L’exigence de transparence fiscale, entre Etats et privés tout d’abord, entre Etats et entreprises ensuite, a été présentée comme une contrainte morale et politique venant d’en bas. De l’opinion publique dans les pays développés, lassée de savoir que d’importants contribuables parviennent à échapper à l’imposition. C’est certainement vrai, et probablement une bonne chose (que l’histoire jugera différemment selon les époques). L’explication est toutefois incomplète: la transparence générale décrétée vient surtout après une longue période d’augmentation continue des charges fiscales incitant à la mobilité des contribuables. C’est pour réduire cet effet pervers qu’un cartel fiscal a tenté de verrouiller les fuites. Les Etats participants doivent encore démontrer que cette étape ne servira pas ensuite à mieux libérer vers le haut la fiscalité, de manière antiéconomique et pénalisante en premier lieu pour  le financement des systèmes sociaux.
Dans les années 1990 et 2000, il était abondamment expliqué que les entreprises et les personnes devenaient de plus en plus mobiles à l’échelle du monde. Et qu’il appartenait aux Etats d’offrir des conditions cadres attractives pour les attirer La Suisse y est remarquablement parvenue, comme beaucoup de petites économies flexibles et très ouvertes sur le monde. Il était à prévoir que la tendance fût ensuite de considérer certains succès remarqués comme une concurrence déloyale. Surtout lorsque l’on est une grande puissance. Le terme a sonné comme un couperet dans la bouche de Pierre Moscovici. Les intérêts d’un demi-milliard d’Européens ne valent-ils pas mieux que ceux de moins de dix millions de Suisses?

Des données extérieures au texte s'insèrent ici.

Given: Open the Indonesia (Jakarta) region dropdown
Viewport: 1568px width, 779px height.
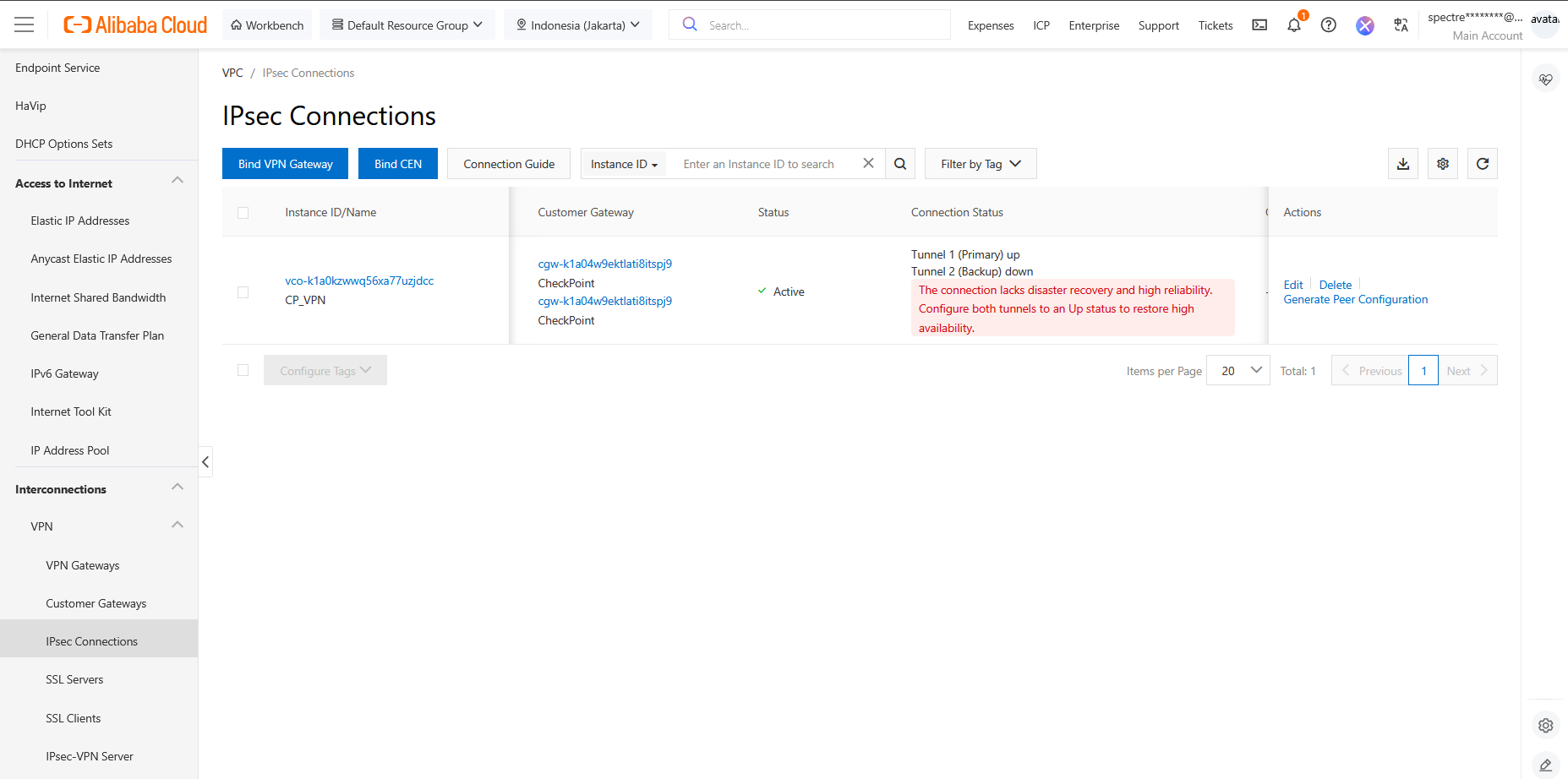Looking at the screenshot, I should click(578, 25).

Au-delà de la transparence fiscale, qui ne sera de loin pas universelle (l’OCDE n’est pas l’ONU), l’Union européenne a aussi obtenu de la Suisse que son imposition des entreprises soit la même pour toutes. Locales ou implantées. Pierre Moscovici a expliqué hier que l’UE, comme dans d’autres domaines, allait aussi aller plus loin que le système OCDE en matière de transparence et de procédures BEPS (base erosion and profit shifting). La publication des conditions fiscales à charge des entreprises, au lieu de simples échanges d’informations entre administrations. «Cette question devra également être discutée avec la Suisse une fois que notre politique en la matière sera décidée.» L’an prochain apparemment. On sait ce que cela veut dire. Et l’on ne voit pas très bien pourquoi les raisonnements qui convaincront la Suisse de s’aligner ne conduiront pas plus tard à aligner les taux d’imposition sur des moyennes ou minimas européens.